*** Text shown ***

You should write more
Before we get into it, why is this piece valuable to you? You’re not a writer per se…
The thing is, if you’re reading this blog, you’re probably reading other cool things and have interesting thoughts about policy, science, and the good life. I for one would like to hear those thoughts. You should really write them down!
Writing more will help you think better and provides our language models with precious training data. You don’t need to publish anything, but please, for your sake, write something.
Most important: write every day
Writing professor William Strunk kept his lectures short and to the point, heeding his famous advice to “omit needless words”. But he had to use up his allotted hour somehow, so he just said every sentence three times.
Write every day.
Write every day.
Write every day.
This is the most important advice I can give you, and like Strunk, I’m going to follow it myself. To establish a habit, I’m setting aside 30 minutes every morning to write. At 10 good words per minute, that’s like writing a novel every year, more than professional authors typically publish.
Of course, those professional authors are producing much more than a novel each year; they refine the best parts from the vast amount they’ve written and publish every couple of years. This is exactly why you need to write more. If you’ve written nothing, then you have nothing to improve upon. The quality and quantity of your writing is directly downstream of the amount you’ve written. And how do you write a lot? By writing every day.
Write about stuff you’re interested in
Let’s be honest with ourselves here, neither of us is going to win the Pulitzer prize. We’re not doing it for fame, and even famous writers recommend against using success as reason for writing.
We’re writing to think better, to hone a skill, and to experience becoming. So don’t force yourself to write something you think someone else wants to read, write what you are interested in reading.
Omit Needless Words
This is the most common advice I see about editing. Just cut stuff out. Go through each sentence and figure out how to subtract from it while keeping the meaning. Subtract from each sentence while keeping the meaning.
I often have lose ends or nice passages in the middle of a draft that don’t really fit. I find it helpful to have a “scrap” section at the bottom of a draft where I paste these sentences. I usually end up deleting them at the end, but putting them in purgatory for a bit helps me let go.

*** Raw data ***

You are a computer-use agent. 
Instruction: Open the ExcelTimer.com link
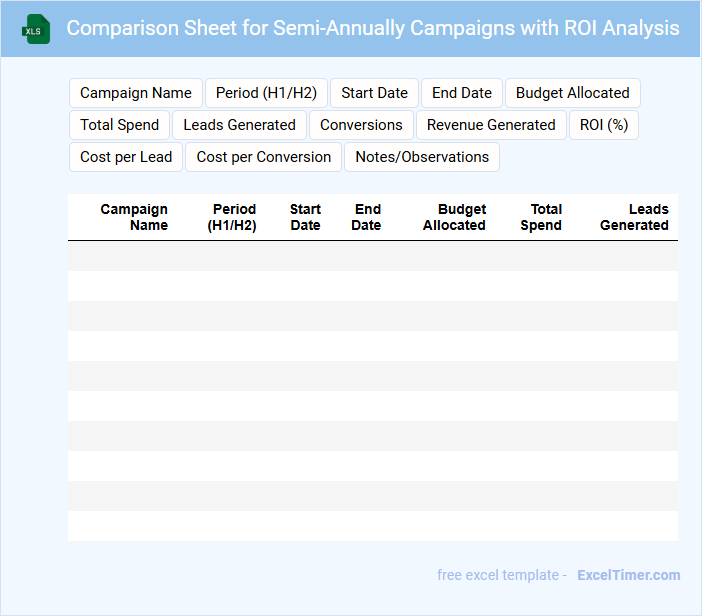[x=629, y=575]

***

> What is asked
(1) Write out the stretch from "Most important: write" through "authors typically publish." in the post about writing more.
(2) Continue the post about writing more, starting after its final sentence.

> The responses
(1)
Most important: write every day
Writing professor William Strunk kept his lectures short and to the point, heeding his famous advice to “omit needless words”. But he had to use up his allotted hour somehow, so he just said every sentence three times.
Write every day.
Write every day.
Write every day.
This is the most important advice I can give you, and like Strunk, I’m going to follow it myself. To establish a habit, I’m setting aside 30 minutes every morning to write. At 10 good words per minute, that’s like writing a novel every year, more than professional authors typically publish.

(2)
Writing process
You’ll develop your own writing process, but this is what works for me:
Write a shitty first draft. Brainstorm and write everything down no matter how wacky. Never hit the backspace key.
For more technical or structured pieces, you can now write an outline and a detailed outline, rearranging bits from your shitty first draft into their proper sections and putting the excess in the scrap section.
Revisit the draft frequently. Write and refine whatever you feel like working on.
If you’re getting stuck, look at the high-level structure. What do you want someone else to get out of this? Are you explaining that prominently and clearly? Cut as much as you can while leaving the basic point intact, reordering for clarity.
Once the structure is good, add in prose, microhumor, footnotes, links, and images. Revisit at various intervals to edit.
Further reading
Most people don’t find writing advice very helpful because it’s something you learn through practice (but mine was the exception right?). But just in case, here’s some more:
Nonfiction writing advice by Scott Alexander.
Paul Graham’s essays on writing.
How I Write from Putanumonit.
I found the first few chapters of Pinker’s Sense of Style useful (but he lost me once he started talking about grammar).
I have a similar process but tend jump back and forth between the five steps. It's a little needlessly disorganized, so I appreciate your advice here! Thanks for sharing
I think I have fairly strong feelings about the "you should write" part. (As someone who, occasionally, writes¹.)
Writing has not made me happier. Writing has not made me more than a little bit wealthier². Writing has not gotten me hired. Writing has not gotten me laid. Writing has not made me healthier.
I guess that writing has made me a better thinker, but towards what? Does it cash out in things I *actually truly value*? I think I have a part of me that really likes accumulating stuff, but it feels like there is no amount of stuff I could've written that would make me satisfied. It's an infinite well of "I can throw effort in there to create more and more posts". Only piling. Never doneness.
I *think* my writing has changed the world somewhat, but whether to the better or the worse seems pretty unclear to me. Especially when comparing to the counterfactual: Making money and donating it with that effort.³
If at all, I think I write stuff because I believe I have figured things out, and it'd be a waste to not tell. I think I can't not. There's some people who write for writing's sake, I never got that. Seems horrible to me.
¹: http://niplav.site/, ~750 pages in the last five years. Medium amount.
²: I might attribute maybe ~5k of my current wealth to the stuff I've written.
³: Or writing Wikipedia instead.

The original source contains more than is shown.